GOAL OF THE EXERCISE -
Make your reply a word-for-word repeat of the records.

MATERIAL FOR THE TASK -
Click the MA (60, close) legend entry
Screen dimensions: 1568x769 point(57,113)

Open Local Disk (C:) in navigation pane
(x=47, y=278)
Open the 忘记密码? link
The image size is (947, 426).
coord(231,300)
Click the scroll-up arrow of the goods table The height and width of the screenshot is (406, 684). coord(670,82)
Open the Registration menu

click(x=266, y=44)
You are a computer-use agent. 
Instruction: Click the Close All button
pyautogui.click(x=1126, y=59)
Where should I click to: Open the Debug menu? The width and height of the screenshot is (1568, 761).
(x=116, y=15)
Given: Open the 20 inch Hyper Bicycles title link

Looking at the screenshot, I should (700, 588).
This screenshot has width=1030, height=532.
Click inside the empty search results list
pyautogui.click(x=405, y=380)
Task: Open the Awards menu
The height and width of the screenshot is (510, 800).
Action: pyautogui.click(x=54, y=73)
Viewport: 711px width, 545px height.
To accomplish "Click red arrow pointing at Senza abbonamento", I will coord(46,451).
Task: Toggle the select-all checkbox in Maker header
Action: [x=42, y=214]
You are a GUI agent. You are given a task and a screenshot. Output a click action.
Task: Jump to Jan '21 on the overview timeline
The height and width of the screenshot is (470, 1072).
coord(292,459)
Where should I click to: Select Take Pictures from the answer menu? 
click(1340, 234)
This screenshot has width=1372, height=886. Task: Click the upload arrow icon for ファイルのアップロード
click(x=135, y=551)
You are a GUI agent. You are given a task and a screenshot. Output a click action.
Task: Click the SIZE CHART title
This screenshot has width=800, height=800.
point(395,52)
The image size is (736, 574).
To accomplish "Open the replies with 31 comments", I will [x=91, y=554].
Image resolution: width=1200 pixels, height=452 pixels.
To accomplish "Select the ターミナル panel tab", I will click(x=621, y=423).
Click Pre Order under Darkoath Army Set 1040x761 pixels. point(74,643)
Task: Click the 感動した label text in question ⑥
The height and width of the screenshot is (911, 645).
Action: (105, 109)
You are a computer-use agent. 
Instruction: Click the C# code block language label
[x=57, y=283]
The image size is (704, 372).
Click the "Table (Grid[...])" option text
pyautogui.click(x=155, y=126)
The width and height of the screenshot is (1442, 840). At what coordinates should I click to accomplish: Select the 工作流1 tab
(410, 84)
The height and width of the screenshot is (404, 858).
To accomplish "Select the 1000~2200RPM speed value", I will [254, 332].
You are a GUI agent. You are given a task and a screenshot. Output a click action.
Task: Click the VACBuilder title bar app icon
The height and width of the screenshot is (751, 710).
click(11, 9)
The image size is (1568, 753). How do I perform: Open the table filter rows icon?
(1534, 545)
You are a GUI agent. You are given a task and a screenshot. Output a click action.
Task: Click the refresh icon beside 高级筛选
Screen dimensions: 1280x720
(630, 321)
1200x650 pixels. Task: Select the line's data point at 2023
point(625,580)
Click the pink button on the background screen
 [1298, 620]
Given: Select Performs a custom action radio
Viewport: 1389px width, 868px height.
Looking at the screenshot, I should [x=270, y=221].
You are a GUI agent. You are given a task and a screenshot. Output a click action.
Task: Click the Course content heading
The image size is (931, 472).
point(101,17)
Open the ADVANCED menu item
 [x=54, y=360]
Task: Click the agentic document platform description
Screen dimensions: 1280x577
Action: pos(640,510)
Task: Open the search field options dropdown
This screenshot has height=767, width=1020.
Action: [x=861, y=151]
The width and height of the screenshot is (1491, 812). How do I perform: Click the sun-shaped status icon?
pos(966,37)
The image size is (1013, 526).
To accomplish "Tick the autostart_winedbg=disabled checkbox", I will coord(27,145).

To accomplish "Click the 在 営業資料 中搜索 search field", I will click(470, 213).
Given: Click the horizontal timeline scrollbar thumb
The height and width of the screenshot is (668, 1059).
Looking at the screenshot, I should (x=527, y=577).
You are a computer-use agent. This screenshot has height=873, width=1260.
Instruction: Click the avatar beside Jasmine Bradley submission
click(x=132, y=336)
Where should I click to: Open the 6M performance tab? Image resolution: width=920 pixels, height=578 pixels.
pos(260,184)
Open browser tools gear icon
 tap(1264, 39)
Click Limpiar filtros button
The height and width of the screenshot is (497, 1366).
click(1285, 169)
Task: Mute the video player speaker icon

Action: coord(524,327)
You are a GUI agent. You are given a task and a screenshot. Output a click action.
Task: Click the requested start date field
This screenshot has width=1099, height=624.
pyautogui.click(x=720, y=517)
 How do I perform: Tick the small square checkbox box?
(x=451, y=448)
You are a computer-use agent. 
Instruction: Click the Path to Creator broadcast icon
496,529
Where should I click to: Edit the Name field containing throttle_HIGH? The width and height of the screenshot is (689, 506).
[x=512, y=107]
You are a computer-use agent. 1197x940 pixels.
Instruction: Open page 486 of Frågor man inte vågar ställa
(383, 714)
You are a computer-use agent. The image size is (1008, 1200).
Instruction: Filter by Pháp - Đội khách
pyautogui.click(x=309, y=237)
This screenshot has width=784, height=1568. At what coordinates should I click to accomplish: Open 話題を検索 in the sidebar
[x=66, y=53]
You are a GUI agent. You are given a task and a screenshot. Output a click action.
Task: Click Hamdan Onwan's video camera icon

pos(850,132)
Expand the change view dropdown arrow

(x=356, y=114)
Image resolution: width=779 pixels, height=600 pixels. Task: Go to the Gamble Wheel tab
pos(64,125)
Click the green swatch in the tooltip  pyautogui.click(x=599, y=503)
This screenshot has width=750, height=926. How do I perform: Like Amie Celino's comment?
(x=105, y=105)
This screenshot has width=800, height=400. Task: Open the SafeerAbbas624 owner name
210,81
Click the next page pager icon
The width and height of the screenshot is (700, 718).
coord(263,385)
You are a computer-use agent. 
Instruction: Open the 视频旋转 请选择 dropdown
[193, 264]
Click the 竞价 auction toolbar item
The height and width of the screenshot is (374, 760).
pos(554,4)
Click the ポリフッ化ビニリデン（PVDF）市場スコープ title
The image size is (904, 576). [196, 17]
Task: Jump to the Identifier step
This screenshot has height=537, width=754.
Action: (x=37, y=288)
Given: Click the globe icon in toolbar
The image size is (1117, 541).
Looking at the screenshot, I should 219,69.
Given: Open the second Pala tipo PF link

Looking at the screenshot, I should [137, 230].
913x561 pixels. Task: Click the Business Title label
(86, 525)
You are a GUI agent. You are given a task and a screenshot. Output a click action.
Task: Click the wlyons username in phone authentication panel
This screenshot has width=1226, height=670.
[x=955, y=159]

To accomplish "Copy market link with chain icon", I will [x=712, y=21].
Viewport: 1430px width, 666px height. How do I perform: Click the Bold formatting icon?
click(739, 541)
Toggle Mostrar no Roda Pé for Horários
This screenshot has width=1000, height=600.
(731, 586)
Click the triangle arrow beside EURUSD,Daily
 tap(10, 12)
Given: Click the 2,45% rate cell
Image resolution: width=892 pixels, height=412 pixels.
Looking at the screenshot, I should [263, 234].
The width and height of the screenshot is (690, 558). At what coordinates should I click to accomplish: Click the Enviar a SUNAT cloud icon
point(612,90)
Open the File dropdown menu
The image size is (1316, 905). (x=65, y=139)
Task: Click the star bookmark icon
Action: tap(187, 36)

RESULT OF THIS EXERCISE -
Click the MA (60, close) legend entry
Screen dimensions: 1568x769 point(57,113)

Open Local Disk (C:) in navigation pane
(x=47, y=278)
Open the 忘记密码? link
The image size is (947, 426).
coord(231,300)
Click the scroll-up arrow of the goods table The height and width of the screenshot is (406, 684). coord(670,82)
Open the Registration menu

click(x=266, y=44)
You are a computer-use agent. 
Instruction: Click the Close All button
pyautogui.click(x=1126, y=59)
Where should I click to: Open the Debug menu? The width and height of the screenshot is (1568, 761).
(x=116, y=15)
Given: Open the 20 inch Hyper Bicycles title link

Looking at the screenshot, I should (700, 588).
This screenshot has width=1030, height=532.
Click inside the empty search results list
pyautogui.click(x=405, y=380)
Task: Open the Awards menu
The height and width of the screenshot is (510, 800).
Action: pyautogui.click(x=54, y=73)
Viewport: 711px width, 545px height.
To accomplish "Click red arrow pointing at Senza abbonamento", I will coord(46,451).
Task: Toggle the select-all checkbox in Maker header
Action: [x=42, y=214]
You are a GUI agent. You are given a task and a screenshot. Output a click action.
Task: Jump to Jan '21 on the overview timeline
The height and width of the screenshot is (470, 1072).
coord(292,459)
Where should I click to: Select Take Pictures from the answer menu? 
click(1340, 234)
This screenshot has width=1372, height=886. Task: Click the upload arrow icon for ファイルのアップロード
click(x=135, y=551)
You are a GUI agent. You are given a task and a screenshot. Output a click action.
Task: Click the SIZE CHART title
This screenshot has width=800, height=800.
point(395,52)
The image size is (736, 574).
To accomplish "Open the replies with 31 comments", I will [x=91, y=554].
Image resolution: width=1200 pixels, height=452 pixels.
To accomplish "Select the ターミナル panel tab", I will click(x=621, y=423).
Click Pre Order under Darkoath Army Set 1040x761 pixels. point(74,643)
Task: Click the 感動した label text in question ⑥
The height and width of the screenshot is (911, 645).
Action: (105, 109)
You are a computer-use agent. 
Instruction: Click the C# code block language label
[x=57, y=283]
The image size is (704, 372).
Click the "Table (Grid[...])" option text
pyautogui.click(x=155, y=126)
The width and height of the screenshot is (1442, 840). At what coordinates should I click to accomplish: Select the 工作流1 tab
(410, 84)
The height and width of the screenshot is (404, 858).
To accomplish "Select the 1000~2200RPM speed value", I will [254, 332].
You are a GUI agent. You are given a task and a screenshot. Output a click action.
Task: Click the VACBuilder title bar app icon
The height and width of the screenshot is (751, 710).
click(11, 9)
The image size is (1568, 753). How do I perform: Open the table filter rows icon?
(1534, 545)
You are a GUI agent. You are given a task and a screenshot. Output a click action.
Task: Click the refresh icon beside 高级筛选
Screen dimensions: 1280x720
(630, 321)
1200x650 pixels. Task: Select the line's data point at 2023
point(625,580)
Click the pink button on the background screen
 [1298, 620]
Given: Select Performs a custom action radio
Viewport: 1389px width, 868px height.
Looking at the screenshot, I should [x=270, y=221].
You are a GUI agent. You are given a task and a screenshot. Output a click action.
Task: Click the Course content heading
The image size is (931, 472).
point(101,17)
Open the ADVANCED menu item
 [x=54, y=360]
Task: Click the agentic document platform description
Screen dimensions: 1280x577
Action: pos(640,510)
Task: Open the search field options dropdown
This screenshot has height=767, width=1020.
Action: [x=861, y=151]
The width and height of the screenshot is (1491, 812). How do I perform: Click the sun-shaped status icon?
pos(966,37)
The image size is (1013, 526).
To accomplish "Tick the autostart_winedbg=disabled checkbox", I will coord(27,145).

To accomplish "Click the 在 営業資料 中搜索 search field", I will click(470, 213).
Given: Click the horizontal timeline scrollbar thumb
The height and width of the screenshot is (668, 1059).
Looking at the screenshot, I should (x=527, y=577).
You are a computer-use agent. This screenshot has height=873, width=1260.
Instruction: Click the avatar beside Jasmine Bradley submission
click(x=132, y=336)
Where should I click to: Open the 6M performance tab? Image resolution: width=920 pixels, height=578 pixels.
pos(260,184)
Open browser tools gear icon
 tap(1264, 39)
Click Limpiar filtros button
The height and width of the screenshot is (497, 1366).
click(1285, 169)
Task: Mute the video player speaker icon

Action: coord(524,327)
You are a GUI agent. You are given a task and a screenshot. Output a click action.
Task: Click the requested start date field
This screenshot has width=1099, height=624.
pyautogui.click(x=720, y=517)
 How do I perform: Tick the small square checkbox box?
(x=451, y=448)
You are a computer-use agent. 
Instruction: Click the Path to Creator broadcast icon
496,529
Where should I click to: Edit the Name field containing throttle_HIGH? The width and height of the screenshot is (689, 506).
[x=512, y=107]
You are a computer-use agent. 1197x940 pixels.
Instruction: Open page 486 of Frågor man inte vågar ställa
(383, 714)
You are a computer-use agent. The image size is (1008, 1200).
Instruction: Filter by Pháp - Đội khách
pyautogui.click(x=309, y=237)
This screenshot has width=784, height=1568. At what coordinates should I click to accomplish: Open 話題を検索 in the sidebar
[x=66, y=53]
You are a GUI agent. You are given a task and a screenshot. Output a click action.
Task: Click Hamdan Onwan's video camera icon

pos(850,132)
Expand the change view dropdown arrow

(x=356, y=114)
Image resolution: width=779 pixels, height=600 pixels. Task: Go to the Gamble Wheel tab
pos(64,125)
Click the green swatch in the tooltip  pyautogui.click(x=599, y=503)
This screenshot has width=750, height=926. How do I perform: Like Amie Celino's comment?
(x=105, y=105)
This screenshot has width=800, height=400. Task: Open the SafeerAbbas624 owner name
210,81
Click the next page pager icon
The width and height of the screenshot is (700, 718).
coord(263,385)
You are a computer-use agent. 
Instruction: Open the 视频旋转 请选择 dropdown
[193, 264]
Click the 竞价 auction toolbar item
The height and width of the screenshot is (374, 760).
pos(554,4)
Click the ポリフッ化ビニリデン（PVDF）市場スコープ title
The image size is (904, 576). [196, 17]
Task: Jump to the Identifier step
This screenshot has height=537, width=754.
Action: (x=37, y=288)
Given: Click the globe icon in toolbar
The image size is (1117, 541).
Looking at the screenshot, I should 219,69.
Given: Open the second Pala tipo PF link

Looking at the screenshot, I should [137, 230].
913x561 pixels. Task: Click the Business Title label
(86, 525)
You are a GUI agent. You are given a task and a screenshot. Output a click action.
Task: Click the wlyons username in phone authentication panel
This screenshot has width=1226, height=670.
[x=955, y=159]

To accomplish "Copy market link with chain icon", I will [x=712, y=21].
Viewport: 1430px width, 666px height. How do I perform: Click the Bold formatting icon?
click(739, 541)
Toggle Mostrar no Roda Pé for Horários
This screenshot has width=1000, height=600.
(731, 586)
Click the triangle arrow beside EURUSD,Daily
 tap(10, 12)
Given: Click the 2,45% rate cell
Image resolution: width=892 pixels, height=412 pixels.
Looking at the screenshot, I should [263, 234].
The width and height of the screenshot is (690, 558). At what coordinates should I click to accomplish: Click the Enviar a SUNAT cloud icon
point(612,90)
Open the File dropdown menu
The image size is (1316, 905). (x=65, y=139)
Task: Click the star bookmark icon
Action: tap(187, 36)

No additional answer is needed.